• **EXERCISE**: From the entries that follow, copy exactly the lines beginning at the line holding "Select the 제품 검색으로 선택 tab" and continuing through the line holding "Image resolution: width=1568".

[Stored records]
━━━━━━━━━━

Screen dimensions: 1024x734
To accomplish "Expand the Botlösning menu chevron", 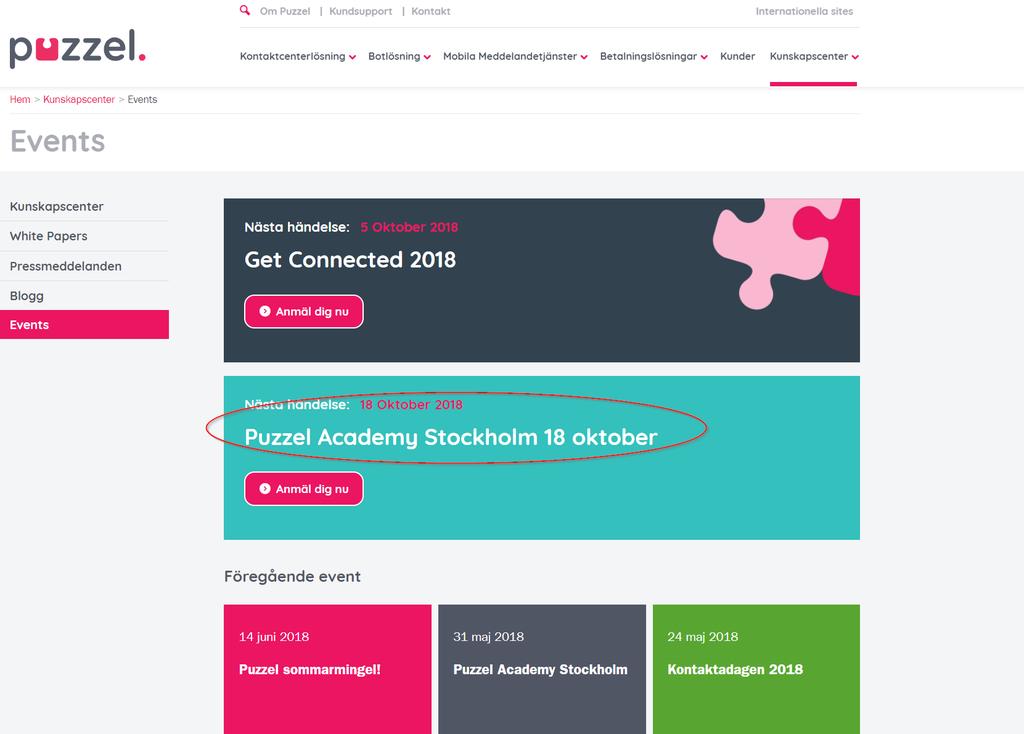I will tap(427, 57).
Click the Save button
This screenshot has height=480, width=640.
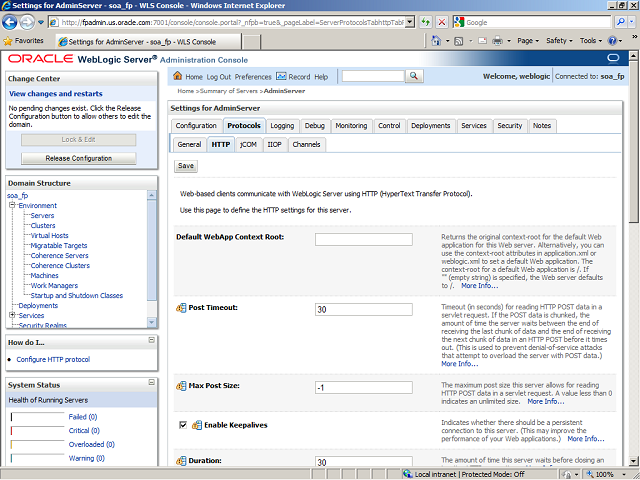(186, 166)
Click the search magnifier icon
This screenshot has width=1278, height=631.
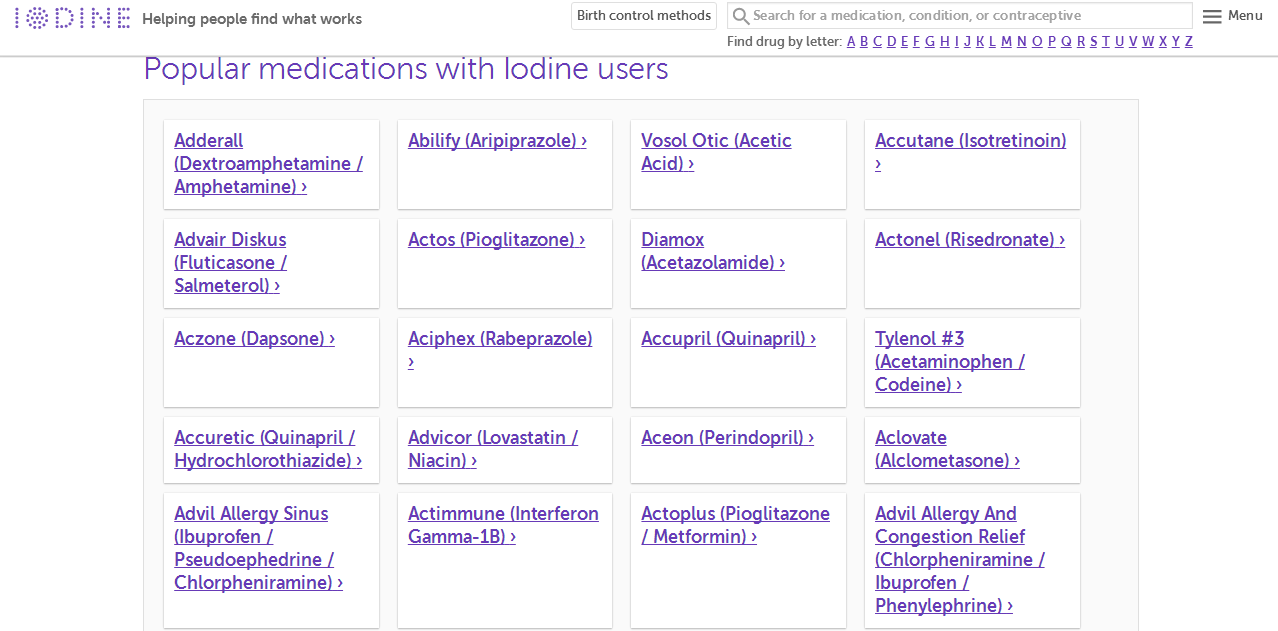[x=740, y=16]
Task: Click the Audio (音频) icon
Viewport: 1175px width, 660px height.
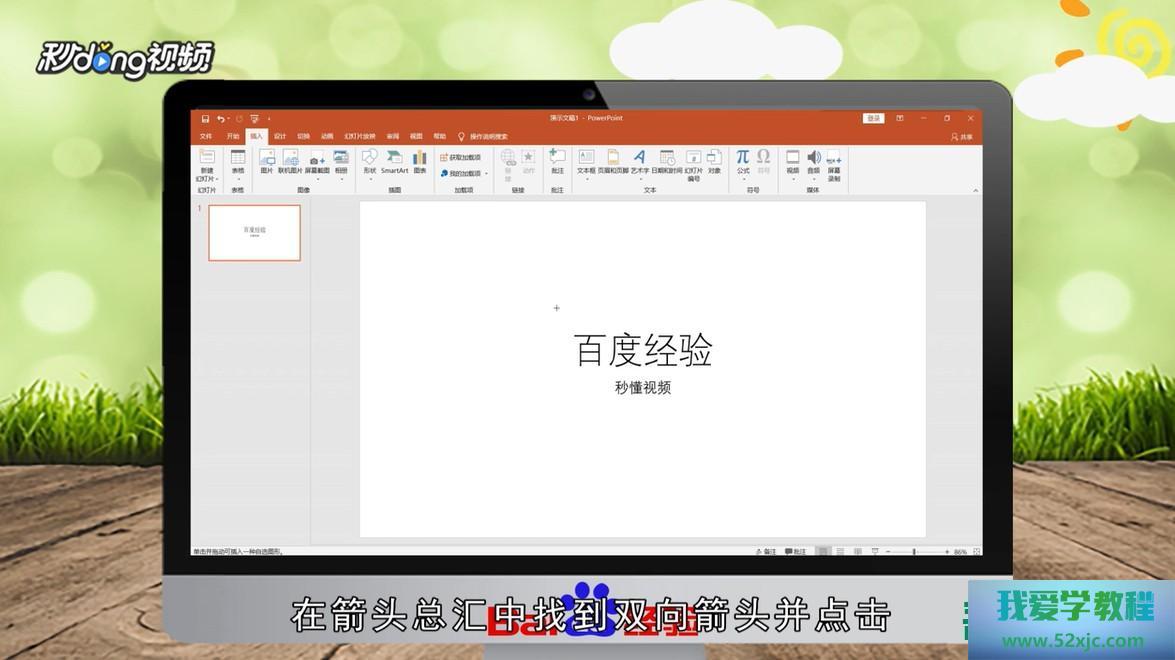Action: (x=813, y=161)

━━━━━━━━━━

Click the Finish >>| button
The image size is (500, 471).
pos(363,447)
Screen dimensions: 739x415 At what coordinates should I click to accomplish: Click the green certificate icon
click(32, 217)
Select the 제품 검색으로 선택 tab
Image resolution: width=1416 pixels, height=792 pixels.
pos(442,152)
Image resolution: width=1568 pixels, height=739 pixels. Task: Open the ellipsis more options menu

━━━━━━━━━━

• **WORKED SOLUTION**:
Select the 제품 검색으로 선택 tab
Image resolution: width=1416 pixels, height=792 pixels.
pos(442,152)
Image resolution: width=1568 pixels, height=739 pixels. Task: Open the ellipsis more options menu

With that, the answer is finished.